Scenario: I have 7 hosts connecting to an Equallogic Group (2 x 6000s). There are 3 LUNs visible to each host and locked down to specific ISCI IP range. ( eg 172.17.16.0/24). All 6 hosts could see all 3 luns but one 1 host could only see 2 of the 3 LUNs available. The protocol is iSCSI and I was using the software initiator on each host.
Upon discovering this I placed the affected ESXi host in maintenance mode.

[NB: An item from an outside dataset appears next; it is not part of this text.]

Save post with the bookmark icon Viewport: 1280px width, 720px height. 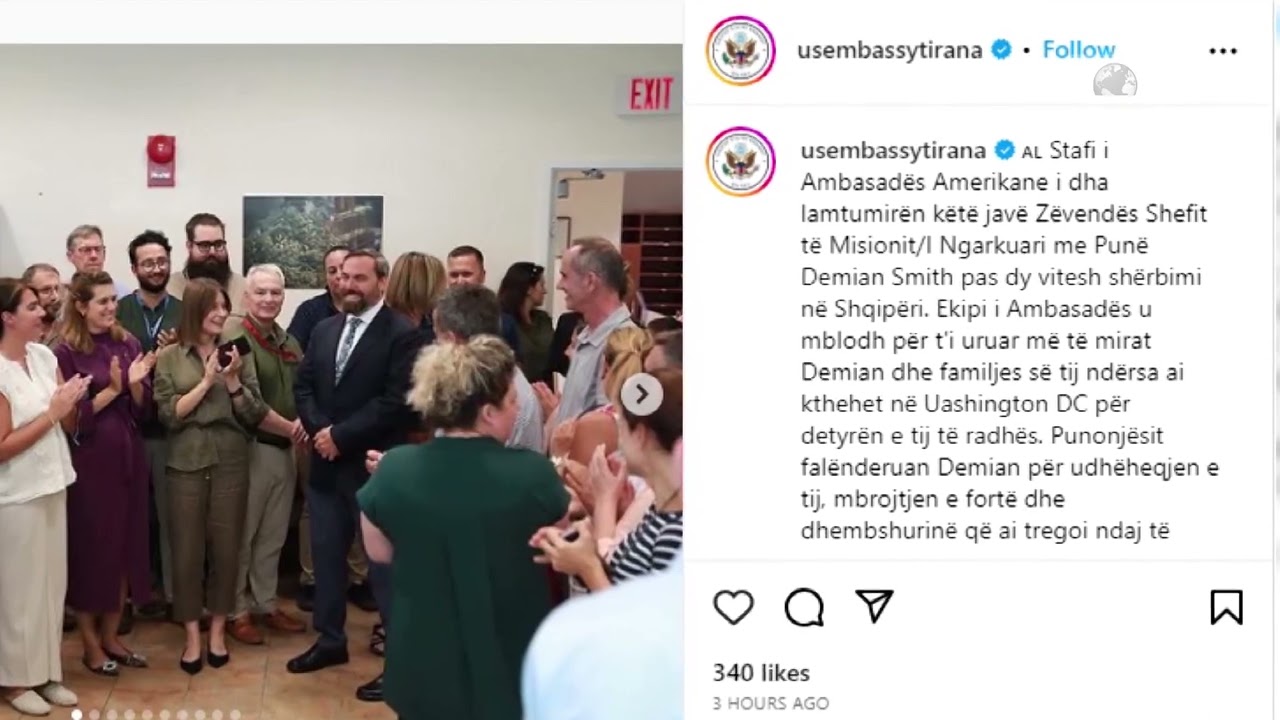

I then started troubleshooting:
# esxcfg-scsidevs -m
naa.xxxxxx:1 /vmfs/devices/disks/naa.xxxxxxx:1 xxxxxxxx-xxxxxxxx-xxxxxxxxxxxx 0 LUN1
naa.zzzzzz:1 /vmfs/devices/disks/naa.zzzzzzz:1 zzzzzzzz-zzzzzzzz-zzzzzzzzzzzz 0 VCLOUD2
naa.yyyyyy:1 :1 yyyyyyyy-yyyyyyyy-yyyyyyyyy 0 VCLOUD3
Checking the vmkernel.log showed:
2015-03-04T15:31:59.543Z cpu2:16386)ScsiDeviceIO: 2316: Cmd(0x4124037f6d40) 0x2a, CmdSN 0x3af14 from world 17304 to dev “naa.yyyyyyyy-yyyyyyyyyyyyy-yyyyyyyyyyyy” failed H:0x1 D:0x0 P:0x0 Possible sense data: 0x5 0x20 0x0.
2015-03-04T14:44:44.632Z cpu0:4886104)WARNING: Vol3: 1717: Failed to refresh FS 53a19388-b2d9b366-365a-0024e83f4f68 descriptor: Device is permanently unavailable
Looking at the VMware KB1029039 0x1 means “This status is returned if the connection is lost to the LUN. This can occur if the LUN is no longer visible to the host from the array side or the physical connection to the array has been removed”
This suggests there was an APD (All Paths Down) situation at some point, possibly due to a SAN or physical issue problem. I believe neither had occurred recently. Luckily no VMs on that host were actively using the datastore so no downtime was incurred. The flipside of this was that I had no idea when this first started happening as it could have been down for months!
The resolution was to reboot the host.